What Is a Building and Loan Association?

Building and loan associations were mutually held financial institutions that greatly increased the accessibility of home loans from the 1830s to the 1930s. Guided by a spirit of “mutual self-help,” participants pooled their money—generally within small, regional B&Ls—and in turn became eligible to receive dividends and take out a mortgage. From the mid-1930s onward, B&Ls began morphing into federal savings and loan institutions, which had a charter from the U.S. government and relied on federal deposit insurance.

How a Building and Loan Association Worked

A building and loan association, also known as a thrift, got its start when a pool of individuals agreed to pay a membership fee and subscribed to a certain number of shares that had a predetermined maturity value. The members were then obliged to pay a certain amount each month until the maturity value of their shares had been reached.

If an individual took out five shares, each with a maturity value of $600, they would be able to take out a loan for up to $3,000. Because of limitations in the amount of capital these associations held, members would generally have to take turns—or, more specifically, outbid the other members—in order to take out a home loan. If they still owed money on the shares, they would continue to pay them off until the note was canceled.

Building and loan associations became federally regulated after the Great Depression, morphing into the federal savings and loan associations we know today.

The first building and loan associations were structured as “terminating,” or closed-ended, plans that expired when all of the loans it made were repaid. However, by the mid-1800s so-called “serial plans” came into existence, which periodically issued new shares that had their own termination date. Eventually, these gave way to “permanent plans,” where members could join whenever they wished.

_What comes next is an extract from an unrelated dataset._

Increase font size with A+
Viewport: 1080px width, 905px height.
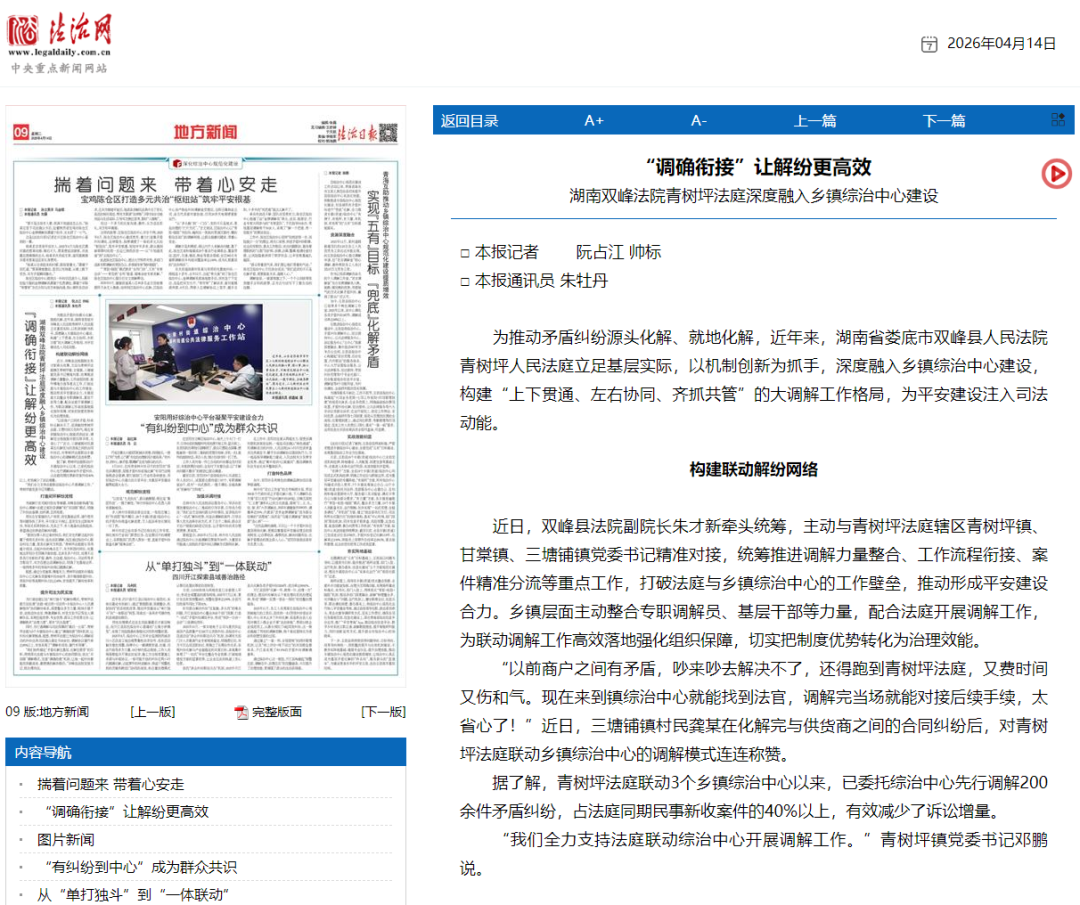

History of Building and Loan Associations

Building and loans were influenced by the British building societies that became prevalent in the United Kingdom during the Industrial Revolution. The large down payments and short repayment periods—often five years or less—required by depository banks proved a significant hurdle to middle-class homeownership. The building societies circumvented the traditional banking system by allowing members to buy shares and borrow against their value when they purchased a home.

Two English-born factory workers formed the first American building and loan association in Philadelphia in 1831. Soon these local cooperatives would spring up throughout the Northeast and Mid-Atlantic. By the 1870s, building and loans had popped up in the majority of states.

The growth of B&Ls was fueled by the rising income of skilled laborers around this time. While they typically couldn’t afford the hefty down payment needed for a bank loan, their increased earnings made it possible to buy real estate though this alternate source of funds.

The use of building and loan associations reached its apex in 1927, when 12,804 of them were scattered across the country, serving more than 11 million members. Within a decade, however, that influence would be greatly diminished.

Building and Loans vs. Savings and Loans

In response to the Great Depression and the resulting deterioration of B&L balance sheets, the government began offering charters for a new type of lender: federal savings and loan institutions. While the industry was reluctant to accept federal regulation at first, the benefits eventually became apparent.

For one, cash-strapped S&Ls could borrow from the Federal Home Loan Bank Board, established in 1932 by the Federal Home Loan Bank Act, in order to shore up their capital. In addition, the Federal Savings and Loan Insurance Corporation, or FSLIC, aimed to stabilize thrifts by guaranteeing deposits made by its members.